Трактирщик медленно ставит на стойку кружку, которую все это время бессознательно протирал тряпкой. Смотрит на Клейна в упор. В его глазах — что-то странное. То ли уважение, то ли отчаяние.
— А если нет? — спрашивает он тихо. — Если ты просто сгинешь в топях, как твой дед? Если железных деревьев не существует, а есть только гнилая вода и трясина, которая засасывает заживо? Что тогда твоя мать скажет? Кому она будет в глаза смотреть перед смертью?
Тишина в зале становится такой плотной, что ее можно резать ножом.
Слышно только, как за окном пульсирует багровый свет. Вдох. Выдох. Вдох. Выдох. Каждый раз, когда Глаз «вдыхает», у всех присутствующих чуть заметно подкашиваются ноги, будто из суставов выкачивают смазку.
Клейн медленно подходит к стойке вплотную. Он ниже трактирщика на полголовы, тощий, как жердь, рубаха висит мешком. Но сейчас кажется, что это он нависает над огромным мужиком, а не наоборот.

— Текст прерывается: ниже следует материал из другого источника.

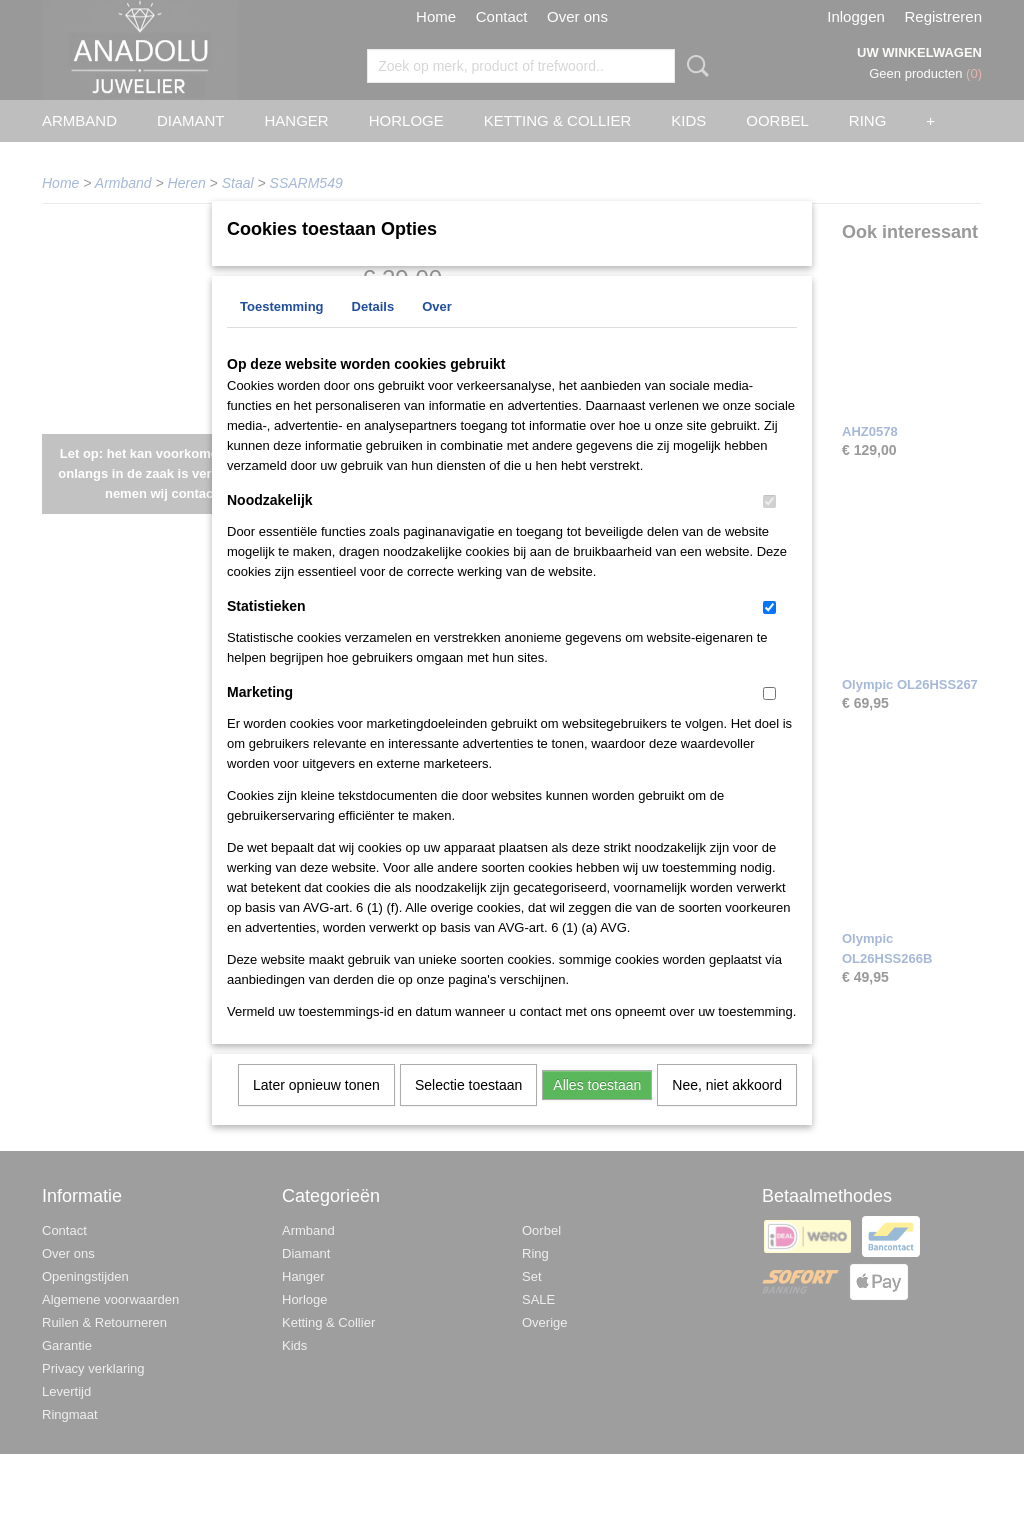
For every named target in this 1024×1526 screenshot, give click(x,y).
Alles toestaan (597, 1111)
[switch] (769, 527)
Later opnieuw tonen (316, 1111)
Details (373, 332)
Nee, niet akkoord (727, 1111)
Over (437, 332)
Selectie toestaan (468, 1111)
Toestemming (282, 332)
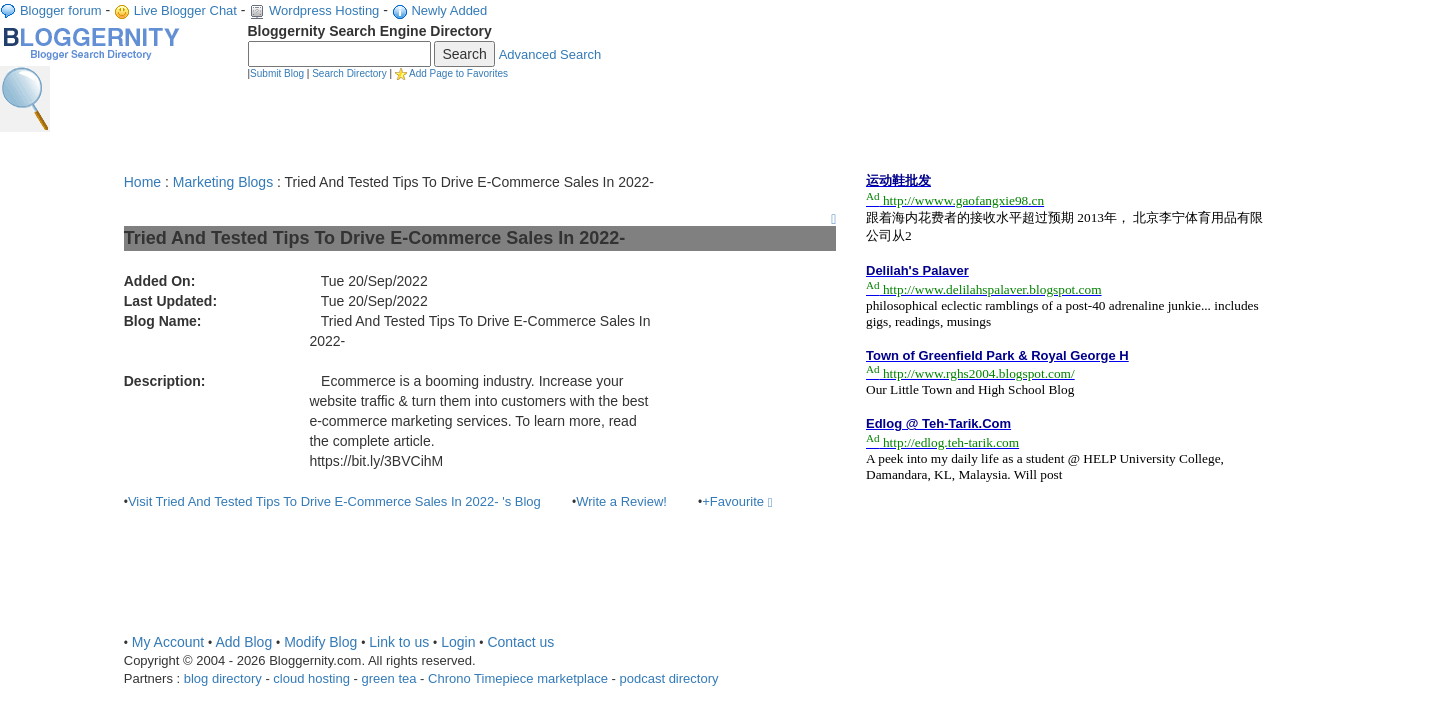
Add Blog (243, 642)
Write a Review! (621, 501)
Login (458, 642)
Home (142, 182)
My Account (168, 642)
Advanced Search (550, 54)
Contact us (520, 642)
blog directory (223, 678)
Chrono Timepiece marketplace (518, 678)
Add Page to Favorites (458, 73)
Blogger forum (61, 10)
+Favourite (737, 501)
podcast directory (669, 678)
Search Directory (349, 73)
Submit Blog (277, 73)
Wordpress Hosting (324, 10)
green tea (389, 678)
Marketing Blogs (223, 182)
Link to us (399, 642)
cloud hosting (311, 678)
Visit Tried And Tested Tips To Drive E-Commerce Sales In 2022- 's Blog (334, 501)
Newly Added (449, 10)
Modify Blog (320, 642)
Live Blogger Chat (185, 10)
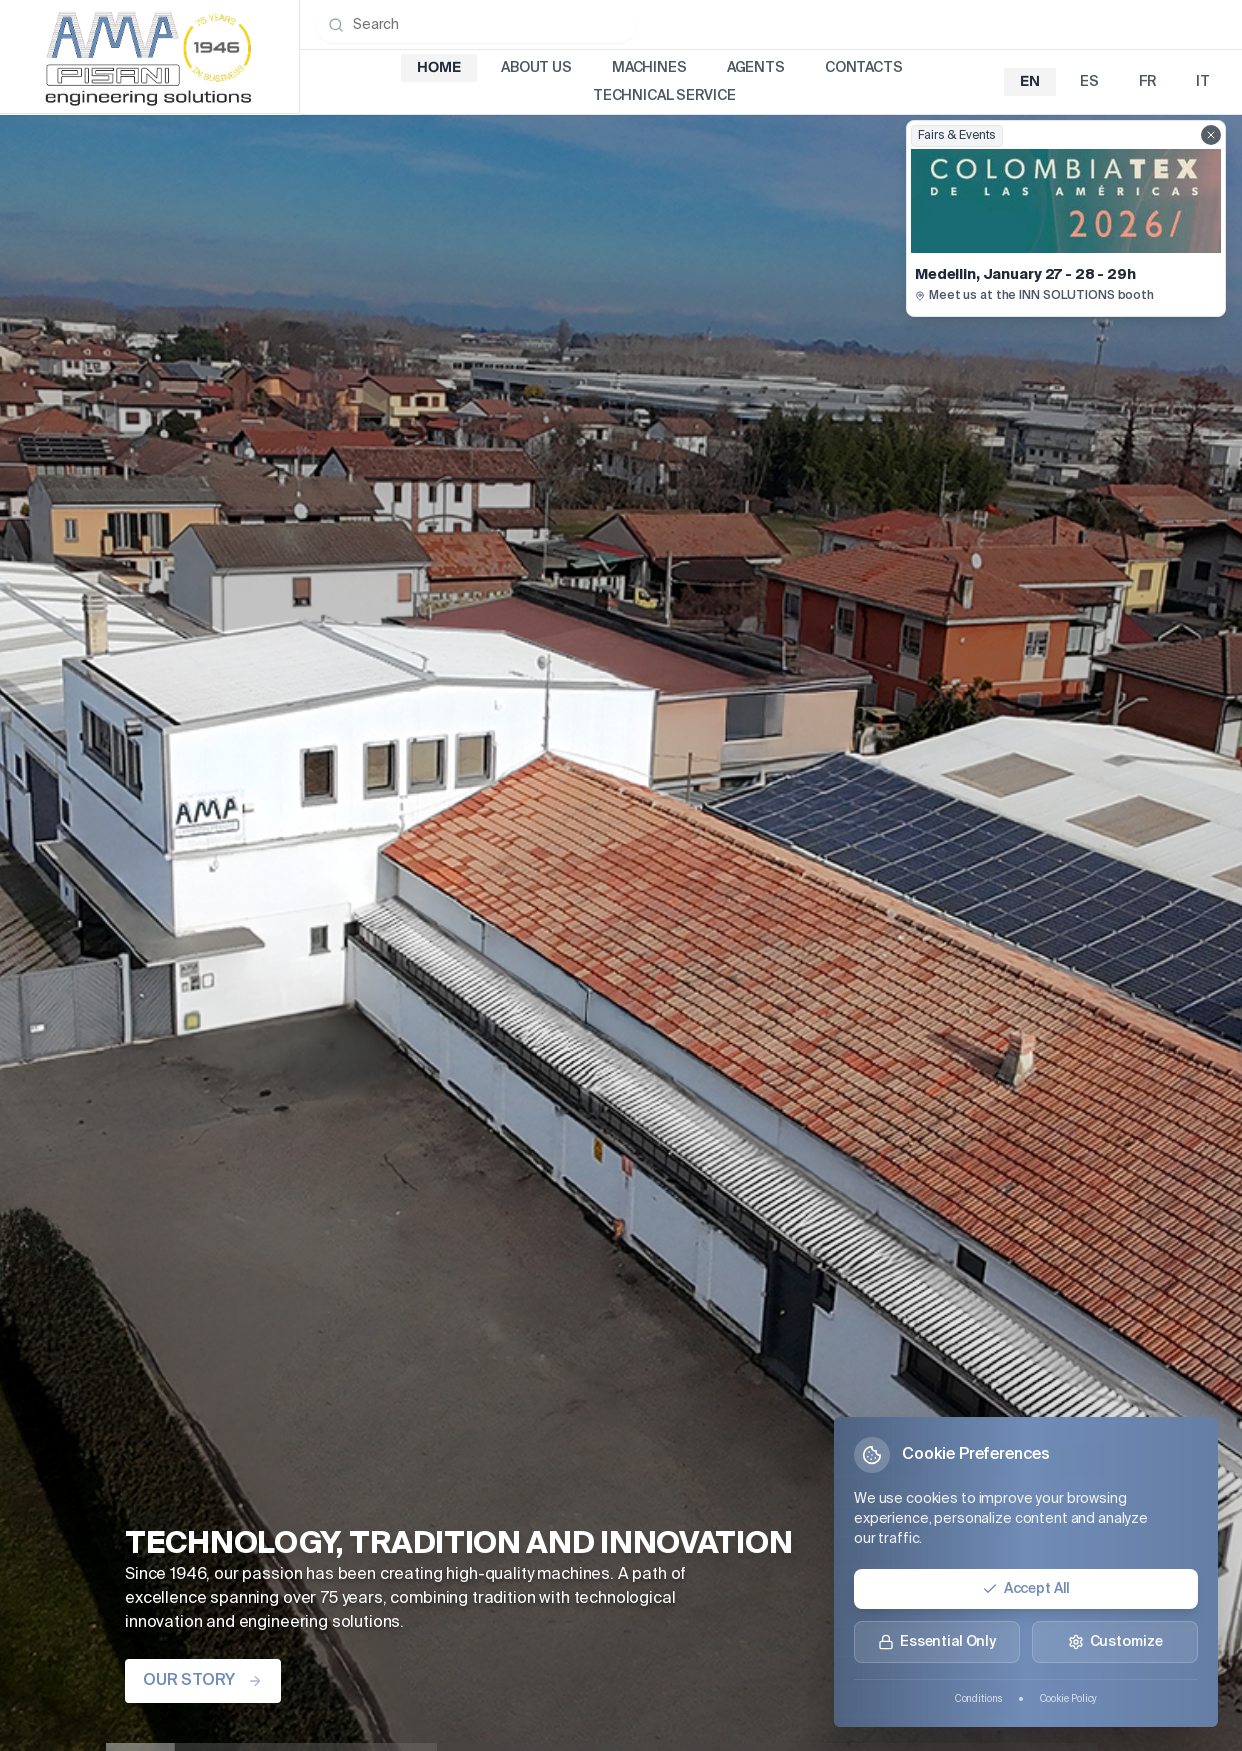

— Она скажет, — голос у Клейна тихий, чеканный, каждое слово падает отдельно, как камень в воду, — что ее сын не сдох в вонючей таверне, глядя на эту багровую гадину в небе и считая дни до собственной кончины. Что он хотя бы попытался. Понимаешь? Попытался. Не сидел, не ждал, не ныл. Попытался.
Он разворачивается и идет к выходу. Шаги гулкие, тяжелые — хотя какой там может быть вес у полуголодного парня.
Мартен вскакивает из-за стола, едва не опрокинув кружку.
— Куда ты сейчас-то, дурак?! — голос у него срывается на фальцет. — Ночь на дворе! Он ночью злее, ночью он жрет в три раза сильнее, утром люди встать не могут! Подожди до рассвета, хоть до слабины его!
Клейн уже у порога. Оборачивается.
В руке у него — тесак. Старый, ржавый, с зазубринами на лезвии. Судя по виду, еще недавно он картошку чистил на кухне.
— Чем злее, — говорит Клейн спокойно, даже как-то слишком спокойно, — тем быстрее я пойму, как ему в глаза посмотреть. И при этом не сдохнуть.
Он толкает дверь.
Багровая вспышка Глаза на миг заливает его фигуру целиком, проступая даже сквозь мутное стекло. Секунду он стоит в этом свете — худой, взъерошенный, с тесаком в руке, похожий на безумного пророка из старых книг, которые тоже давно сожгли.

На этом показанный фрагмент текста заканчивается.